Obligatory versus elective single embryo transfer in in vitro fertilization. A population-based analysis of data from the U.K. Human Fertilisation and Embryology Authority.
Department of Family Medicine and Public Health Sciences, Wayne State University School of Medicine, 3939 Woodward Avenue, Room 322, Detroit, MI 48201, USA. firstname.lastname@example.org
To determine how obligatory single embryo transfer (SET) and elective SET influence pregnancy outcome.
We compared women who underwent obligatory and elective SET using data from a comprehensive, population-based register from the United Kingdom Human Fertilisation and Embryology Authority, which contained all in vitro fertilization (IVF) treatments administered between 1991 and 1998. Generalized estimating equations were used to generate adjusted odds ratios (ORs) and 95% confidence intervals (CIs) to compare clinical pregnancy, live birth, and multiple birth rates.
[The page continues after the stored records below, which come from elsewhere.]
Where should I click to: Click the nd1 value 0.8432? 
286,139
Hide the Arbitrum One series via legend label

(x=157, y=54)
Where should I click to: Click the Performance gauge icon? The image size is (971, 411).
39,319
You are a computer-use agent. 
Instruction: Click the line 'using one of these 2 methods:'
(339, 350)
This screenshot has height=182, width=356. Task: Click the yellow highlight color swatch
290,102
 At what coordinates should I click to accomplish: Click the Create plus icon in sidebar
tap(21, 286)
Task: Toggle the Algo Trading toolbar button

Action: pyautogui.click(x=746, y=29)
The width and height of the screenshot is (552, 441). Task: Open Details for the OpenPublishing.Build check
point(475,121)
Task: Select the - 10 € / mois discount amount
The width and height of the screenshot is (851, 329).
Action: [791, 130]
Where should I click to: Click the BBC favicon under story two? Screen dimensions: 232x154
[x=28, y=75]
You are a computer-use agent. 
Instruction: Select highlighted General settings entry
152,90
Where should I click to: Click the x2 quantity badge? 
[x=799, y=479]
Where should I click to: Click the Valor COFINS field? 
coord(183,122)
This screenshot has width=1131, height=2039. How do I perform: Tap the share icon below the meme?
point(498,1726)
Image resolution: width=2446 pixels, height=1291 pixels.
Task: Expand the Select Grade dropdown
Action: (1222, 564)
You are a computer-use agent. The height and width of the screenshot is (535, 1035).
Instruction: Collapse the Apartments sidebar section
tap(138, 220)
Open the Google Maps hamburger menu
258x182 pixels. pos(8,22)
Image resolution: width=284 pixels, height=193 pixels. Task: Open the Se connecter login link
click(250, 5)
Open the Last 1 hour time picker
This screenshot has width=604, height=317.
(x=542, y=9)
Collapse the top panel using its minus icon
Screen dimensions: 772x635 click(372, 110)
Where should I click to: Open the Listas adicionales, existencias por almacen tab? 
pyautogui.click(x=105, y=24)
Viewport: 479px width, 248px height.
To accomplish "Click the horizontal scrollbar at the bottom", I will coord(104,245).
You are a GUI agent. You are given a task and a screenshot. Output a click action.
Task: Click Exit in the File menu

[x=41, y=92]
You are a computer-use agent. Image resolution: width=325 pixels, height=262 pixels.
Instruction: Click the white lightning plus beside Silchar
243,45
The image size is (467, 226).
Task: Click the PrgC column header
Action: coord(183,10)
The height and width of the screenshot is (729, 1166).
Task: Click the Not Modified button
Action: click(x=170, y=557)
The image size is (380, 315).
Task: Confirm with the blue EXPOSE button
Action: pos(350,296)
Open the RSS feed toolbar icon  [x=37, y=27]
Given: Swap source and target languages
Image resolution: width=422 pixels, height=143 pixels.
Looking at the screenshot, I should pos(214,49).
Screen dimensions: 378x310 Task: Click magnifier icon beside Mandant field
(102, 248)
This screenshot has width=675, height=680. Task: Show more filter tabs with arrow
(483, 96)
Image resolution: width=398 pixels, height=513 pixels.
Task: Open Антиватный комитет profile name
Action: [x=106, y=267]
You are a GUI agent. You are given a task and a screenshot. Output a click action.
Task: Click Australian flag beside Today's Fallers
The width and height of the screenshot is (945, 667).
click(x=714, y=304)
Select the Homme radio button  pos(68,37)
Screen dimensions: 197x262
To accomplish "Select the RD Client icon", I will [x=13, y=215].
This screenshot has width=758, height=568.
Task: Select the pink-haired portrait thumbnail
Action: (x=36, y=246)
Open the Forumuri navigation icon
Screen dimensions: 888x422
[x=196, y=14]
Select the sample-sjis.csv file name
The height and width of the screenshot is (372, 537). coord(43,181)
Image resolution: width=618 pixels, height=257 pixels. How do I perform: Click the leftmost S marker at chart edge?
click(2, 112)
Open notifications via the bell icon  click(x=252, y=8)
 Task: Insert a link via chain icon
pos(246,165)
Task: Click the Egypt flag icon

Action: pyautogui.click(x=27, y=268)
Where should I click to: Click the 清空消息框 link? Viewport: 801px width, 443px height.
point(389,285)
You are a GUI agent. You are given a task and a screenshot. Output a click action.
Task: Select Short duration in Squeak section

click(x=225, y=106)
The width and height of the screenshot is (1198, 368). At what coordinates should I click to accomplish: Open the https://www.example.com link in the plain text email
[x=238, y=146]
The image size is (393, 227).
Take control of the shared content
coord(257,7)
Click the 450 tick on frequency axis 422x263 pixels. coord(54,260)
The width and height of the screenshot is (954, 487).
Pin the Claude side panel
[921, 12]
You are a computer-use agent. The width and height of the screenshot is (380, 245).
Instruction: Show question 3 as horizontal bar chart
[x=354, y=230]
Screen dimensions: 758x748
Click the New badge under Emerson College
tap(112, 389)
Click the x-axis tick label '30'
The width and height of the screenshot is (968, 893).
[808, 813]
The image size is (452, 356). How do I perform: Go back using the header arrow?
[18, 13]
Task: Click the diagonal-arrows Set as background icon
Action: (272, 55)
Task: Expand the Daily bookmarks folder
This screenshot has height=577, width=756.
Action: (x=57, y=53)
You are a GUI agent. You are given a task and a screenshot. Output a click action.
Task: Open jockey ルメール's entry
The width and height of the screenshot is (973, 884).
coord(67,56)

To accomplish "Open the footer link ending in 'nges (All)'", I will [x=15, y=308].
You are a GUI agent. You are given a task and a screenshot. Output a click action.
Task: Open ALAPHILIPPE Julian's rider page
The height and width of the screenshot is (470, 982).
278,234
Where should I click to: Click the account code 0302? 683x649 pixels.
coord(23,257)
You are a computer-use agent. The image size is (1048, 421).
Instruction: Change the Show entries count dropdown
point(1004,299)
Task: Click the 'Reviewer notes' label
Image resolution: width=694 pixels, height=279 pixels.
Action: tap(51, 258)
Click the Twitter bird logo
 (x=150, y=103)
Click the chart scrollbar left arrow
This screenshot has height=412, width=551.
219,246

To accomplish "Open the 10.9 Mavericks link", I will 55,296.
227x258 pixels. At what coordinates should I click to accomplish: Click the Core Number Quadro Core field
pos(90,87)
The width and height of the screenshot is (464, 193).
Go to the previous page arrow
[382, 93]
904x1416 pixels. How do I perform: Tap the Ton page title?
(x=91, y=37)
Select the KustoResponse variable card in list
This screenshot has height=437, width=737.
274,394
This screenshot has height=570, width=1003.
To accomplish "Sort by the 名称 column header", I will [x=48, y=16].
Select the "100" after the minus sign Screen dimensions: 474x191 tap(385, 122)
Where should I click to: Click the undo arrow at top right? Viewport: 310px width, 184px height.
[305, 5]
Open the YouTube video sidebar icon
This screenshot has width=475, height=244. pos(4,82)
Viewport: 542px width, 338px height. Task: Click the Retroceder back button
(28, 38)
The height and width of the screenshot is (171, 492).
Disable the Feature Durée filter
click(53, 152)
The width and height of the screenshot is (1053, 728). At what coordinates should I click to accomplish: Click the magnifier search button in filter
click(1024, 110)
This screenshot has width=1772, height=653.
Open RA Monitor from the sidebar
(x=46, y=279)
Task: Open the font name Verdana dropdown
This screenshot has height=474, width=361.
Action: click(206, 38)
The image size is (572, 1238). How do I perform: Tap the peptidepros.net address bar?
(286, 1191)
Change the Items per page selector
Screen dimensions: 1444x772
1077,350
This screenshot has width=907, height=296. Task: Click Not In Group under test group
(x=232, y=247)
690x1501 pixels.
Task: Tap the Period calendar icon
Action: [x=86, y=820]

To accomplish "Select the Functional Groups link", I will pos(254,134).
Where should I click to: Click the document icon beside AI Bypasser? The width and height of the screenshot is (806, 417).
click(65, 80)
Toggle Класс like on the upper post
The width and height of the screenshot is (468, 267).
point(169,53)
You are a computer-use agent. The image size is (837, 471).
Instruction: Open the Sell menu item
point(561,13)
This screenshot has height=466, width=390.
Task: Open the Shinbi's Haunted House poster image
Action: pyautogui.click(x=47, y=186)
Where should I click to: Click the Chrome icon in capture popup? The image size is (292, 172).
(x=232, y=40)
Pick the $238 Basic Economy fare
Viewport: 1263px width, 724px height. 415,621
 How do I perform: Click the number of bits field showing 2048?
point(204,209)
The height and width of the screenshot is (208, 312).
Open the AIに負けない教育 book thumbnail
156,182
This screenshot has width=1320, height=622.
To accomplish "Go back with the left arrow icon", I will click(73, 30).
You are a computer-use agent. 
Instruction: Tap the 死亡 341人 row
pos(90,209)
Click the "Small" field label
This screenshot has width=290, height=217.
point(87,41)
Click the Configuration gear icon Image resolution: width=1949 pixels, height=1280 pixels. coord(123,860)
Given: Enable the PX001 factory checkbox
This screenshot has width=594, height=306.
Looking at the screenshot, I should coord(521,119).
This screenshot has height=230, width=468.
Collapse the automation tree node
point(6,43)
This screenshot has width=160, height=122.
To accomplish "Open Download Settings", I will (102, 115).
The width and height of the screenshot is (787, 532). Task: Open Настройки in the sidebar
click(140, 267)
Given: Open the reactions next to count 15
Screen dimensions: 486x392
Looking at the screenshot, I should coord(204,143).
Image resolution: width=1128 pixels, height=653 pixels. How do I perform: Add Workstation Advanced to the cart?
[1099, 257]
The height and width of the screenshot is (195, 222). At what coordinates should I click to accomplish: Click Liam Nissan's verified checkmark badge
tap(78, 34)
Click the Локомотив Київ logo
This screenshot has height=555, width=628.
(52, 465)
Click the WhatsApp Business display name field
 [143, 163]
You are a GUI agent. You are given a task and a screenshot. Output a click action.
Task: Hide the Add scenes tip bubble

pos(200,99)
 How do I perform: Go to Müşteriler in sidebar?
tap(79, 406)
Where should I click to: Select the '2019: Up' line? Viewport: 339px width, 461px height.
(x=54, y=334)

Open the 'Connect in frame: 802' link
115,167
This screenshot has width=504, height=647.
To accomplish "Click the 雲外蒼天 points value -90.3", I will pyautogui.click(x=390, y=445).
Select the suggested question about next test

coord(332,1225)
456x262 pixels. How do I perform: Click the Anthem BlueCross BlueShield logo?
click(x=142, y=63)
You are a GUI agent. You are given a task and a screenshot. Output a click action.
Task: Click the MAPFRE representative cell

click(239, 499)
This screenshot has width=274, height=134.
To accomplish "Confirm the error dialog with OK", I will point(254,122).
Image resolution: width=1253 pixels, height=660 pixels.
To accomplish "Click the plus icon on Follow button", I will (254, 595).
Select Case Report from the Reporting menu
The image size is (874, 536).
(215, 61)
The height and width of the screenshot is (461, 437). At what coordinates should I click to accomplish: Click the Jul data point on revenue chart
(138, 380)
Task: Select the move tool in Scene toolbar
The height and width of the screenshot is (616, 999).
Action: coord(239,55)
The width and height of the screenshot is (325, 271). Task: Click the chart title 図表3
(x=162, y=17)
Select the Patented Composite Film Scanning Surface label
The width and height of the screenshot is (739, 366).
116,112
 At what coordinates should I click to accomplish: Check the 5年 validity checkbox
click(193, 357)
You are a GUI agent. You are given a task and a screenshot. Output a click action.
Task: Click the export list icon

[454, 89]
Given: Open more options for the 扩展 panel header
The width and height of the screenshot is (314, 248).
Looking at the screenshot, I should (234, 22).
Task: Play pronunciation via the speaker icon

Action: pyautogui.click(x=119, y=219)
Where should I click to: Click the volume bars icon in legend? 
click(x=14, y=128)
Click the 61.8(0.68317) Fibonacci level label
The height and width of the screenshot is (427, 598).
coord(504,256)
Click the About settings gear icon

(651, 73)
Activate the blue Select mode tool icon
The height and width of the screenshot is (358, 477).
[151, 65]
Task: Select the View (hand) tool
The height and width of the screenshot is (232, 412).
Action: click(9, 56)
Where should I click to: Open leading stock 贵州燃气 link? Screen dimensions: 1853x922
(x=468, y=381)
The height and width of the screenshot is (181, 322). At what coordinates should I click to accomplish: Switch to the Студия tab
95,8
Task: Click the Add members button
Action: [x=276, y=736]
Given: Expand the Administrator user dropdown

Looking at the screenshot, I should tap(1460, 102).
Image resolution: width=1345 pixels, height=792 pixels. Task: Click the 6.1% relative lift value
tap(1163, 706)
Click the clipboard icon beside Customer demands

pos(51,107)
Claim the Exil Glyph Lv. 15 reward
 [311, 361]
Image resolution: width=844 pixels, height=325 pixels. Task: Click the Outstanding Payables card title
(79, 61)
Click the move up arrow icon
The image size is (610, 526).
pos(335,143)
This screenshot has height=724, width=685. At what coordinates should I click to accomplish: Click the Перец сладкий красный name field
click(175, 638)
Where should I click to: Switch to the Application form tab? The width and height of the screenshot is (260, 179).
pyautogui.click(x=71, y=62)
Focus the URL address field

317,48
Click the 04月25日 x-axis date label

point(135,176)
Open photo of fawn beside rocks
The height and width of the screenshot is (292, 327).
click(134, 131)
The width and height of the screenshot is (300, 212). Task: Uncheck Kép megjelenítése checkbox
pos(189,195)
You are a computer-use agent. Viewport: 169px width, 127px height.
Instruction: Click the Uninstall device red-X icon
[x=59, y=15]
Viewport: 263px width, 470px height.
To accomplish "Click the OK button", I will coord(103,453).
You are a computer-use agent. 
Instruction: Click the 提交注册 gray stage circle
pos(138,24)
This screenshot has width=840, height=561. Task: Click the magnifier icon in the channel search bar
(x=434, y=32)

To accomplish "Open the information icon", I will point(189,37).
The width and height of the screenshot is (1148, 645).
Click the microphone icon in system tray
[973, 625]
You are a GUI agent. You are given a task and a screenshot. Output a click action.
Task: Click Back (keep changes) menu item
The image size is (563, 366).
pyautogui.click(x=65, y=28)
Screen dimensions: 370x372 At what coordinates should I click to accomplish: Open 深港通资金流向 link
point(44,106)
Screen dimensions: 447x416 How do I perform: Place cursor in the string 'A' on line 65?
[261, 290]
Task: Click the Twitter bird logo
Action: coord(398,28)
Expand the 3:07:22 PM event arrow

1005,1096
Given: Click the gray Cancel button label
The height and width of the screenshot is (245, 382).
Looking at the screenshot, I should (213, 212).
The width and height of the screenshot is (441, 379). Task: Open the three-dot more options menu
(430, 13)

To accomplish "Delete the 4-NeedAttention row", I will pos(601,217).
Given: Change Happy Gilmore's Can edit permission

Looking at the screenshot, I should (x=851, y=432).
Obligatory and elective SET had similar clinical pregnancy and live birth rates and comparable multiple birth rates. Obligatory and elective SET were equally likely to end in a live birth (OR = 1.08; 95% CI = 0.90, 1.30). Similar results were found after restricting the data to women without previous IVF births (OR = 1.18; 95% CI = 0.98, 1.42) and without previous naturally conceived live births (OR = 1.16; 95% CI = 0.95, 1.43).
This study suggests that obligatory SET can achieve pregnancy and live birth rates that are at least as good as elective SET. Equally important is the low multiple birth rate which was maintained in both forms of SET. More studies comparing elective versus obligatory SET can assist with achieving optimal pregnancy rates while preventing multiple births.